## [Passage shown]
Besides a few more screenings of Bunuel’s The Discreet Charm of the Bourgeoisie (1972), which I quite enjoyed, “Delphine Seyrig: Rebel Muse” will show Seyrig’s own 1981 documentary Be Pretty and Shut Up, where she speaks to other legendary actors like Ellen Burstyn and Jane Fonda, and Seyrig’s earlier 1975 documentary, Maso & Miso Go Boating, preceded by her 1976 short, SCUM Manifesto, which Seyrig co-directed. Note that the latter three are all on the Metrograph digital platform if you’re a member, so you can watch those without being in New York.
Tartakovsy’s Mirror will play one more time on Thursday night as part of “Raise Ravens and They Will Pick Your Eyes Out.”
A couple Michel Rohmer films screen this weekend, a new 4k restoration of Dying (1976), and also 1982’s Pilgrim, Farewell on 35mm. This Sunday’s Film Forum Jr. movie is the 1962 movie musical, The Music Man.
Playing as part of “Late Night Favorites” this weekend is Stanley Kubrick’s The Shining from 1980 and “Waverly Midnights” is Karyn Kusaman’s 2009 horror film, Jennifer’s Body, written by Diablo Cody.

## [Extracted material]
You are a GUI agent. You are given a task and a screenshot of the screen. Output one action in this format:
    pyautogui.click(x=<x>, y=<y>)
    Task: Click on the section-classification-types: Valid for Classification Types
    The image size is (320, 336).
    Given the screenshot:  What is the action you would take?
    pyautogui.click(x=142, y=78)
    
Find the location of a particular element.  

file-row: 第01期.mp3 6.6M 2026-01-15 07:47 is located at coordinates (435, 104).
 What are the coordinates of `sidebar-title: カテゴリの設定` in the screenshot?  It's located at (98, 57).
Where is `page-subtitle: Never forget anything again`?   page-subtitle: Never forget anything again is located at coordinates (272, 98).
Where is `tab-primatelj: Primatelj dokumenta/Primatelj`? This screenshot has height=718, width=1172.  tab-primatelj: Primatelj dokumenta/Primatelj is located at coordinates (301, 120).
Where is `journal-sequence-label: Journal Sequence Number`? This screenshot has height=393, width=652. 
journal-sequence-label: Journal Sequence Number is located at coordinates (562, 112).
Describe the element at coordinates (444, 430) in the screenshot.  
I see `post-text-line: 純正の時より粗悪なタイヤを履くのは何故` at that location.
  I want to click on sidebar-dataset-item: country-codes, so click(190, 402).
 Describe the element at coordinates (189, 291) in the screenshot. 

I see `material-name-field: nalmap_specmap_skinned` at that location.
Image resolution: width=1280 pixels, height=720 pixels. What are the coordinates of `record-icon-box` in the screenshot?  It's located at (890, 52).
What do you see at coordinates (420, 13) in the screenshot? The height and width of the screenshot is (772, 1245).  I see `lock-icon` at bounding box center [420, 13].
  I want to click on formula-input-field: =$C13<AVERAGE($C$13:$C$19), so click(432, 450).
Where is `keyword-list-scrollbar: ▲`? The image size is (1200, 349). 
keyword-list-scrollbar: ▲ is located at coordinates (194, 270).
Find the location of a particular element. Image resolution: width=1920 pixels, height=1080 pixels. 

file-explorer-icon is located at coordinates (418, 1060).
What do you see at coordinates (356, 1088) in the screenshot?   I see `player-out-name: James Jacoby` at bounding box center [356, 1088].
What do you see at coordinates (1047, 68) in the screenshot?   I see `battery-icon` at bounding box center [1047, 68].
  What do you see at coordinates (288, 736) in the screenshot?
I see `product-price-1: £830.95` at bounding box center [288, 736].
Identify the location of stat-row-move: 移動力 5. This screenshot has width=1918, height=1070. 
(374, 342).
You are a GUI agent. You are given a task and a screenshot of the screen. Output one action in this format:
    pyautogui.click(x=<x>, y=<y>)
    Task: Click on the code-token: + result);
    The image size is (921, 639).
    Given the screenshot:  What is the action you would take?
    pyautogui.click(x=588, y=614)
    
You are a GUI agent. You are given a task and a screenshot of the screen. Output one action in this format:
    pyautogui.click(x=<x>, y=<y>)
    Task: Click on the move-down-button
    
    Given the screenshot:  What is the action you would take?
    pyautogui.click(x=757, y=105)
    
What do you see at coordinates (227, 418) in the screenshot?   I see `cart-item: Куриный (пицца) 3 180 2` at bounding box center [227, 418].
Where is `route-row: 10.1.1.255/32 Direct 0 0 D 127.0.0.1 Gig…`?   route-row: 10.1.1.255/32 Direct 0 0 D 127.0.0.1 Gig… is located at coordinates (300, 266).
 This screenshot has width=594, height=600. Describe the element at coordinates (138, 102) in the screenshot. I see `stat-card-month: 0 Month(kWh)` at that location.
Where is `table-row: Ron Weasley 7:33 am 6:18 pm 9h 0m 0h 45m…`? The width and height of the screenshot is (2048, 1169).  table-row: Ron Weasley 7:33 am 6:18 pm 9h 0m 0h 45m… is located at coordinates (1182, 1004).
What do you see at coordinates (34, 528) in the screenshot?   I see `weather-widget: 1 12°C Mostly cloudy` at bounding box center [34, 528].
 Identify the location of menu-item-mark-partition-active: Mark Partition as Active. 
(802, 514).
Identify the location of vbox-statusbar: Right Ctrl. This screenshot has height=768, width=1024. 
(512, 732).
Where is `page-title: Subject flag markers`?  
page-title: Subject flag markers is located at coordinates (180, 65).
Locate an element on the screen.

## [What to do]
Reproduce, word for word, the part of the film screening listings above that starts with "Tartakovsy’s Mirror will" and goes on through "by Diablo Cody.".

## [Task solution]
Tartakovsy’s Mirror will play one more time on Thursday night as part of “Raise Ravens and They Will Pick Your Eyes Out.”
A couple Michel Rohmer films screen this weekend, a new 4k restoration of Dying (1976), and also 1982’s Pilgrim, Farewell on 35mm. This Sunday’s Film Forum Jr. movie is the 1962 movie musical, The Music Man.
Playing as part of “Late Night Favorites” this weekend is Stanley Kubrick’s The Shining from 1980 and “Waverly Midnights” is Karyn Kusaman’s 2009 horror film, Jennifer’s Body, written by Diablo Cody.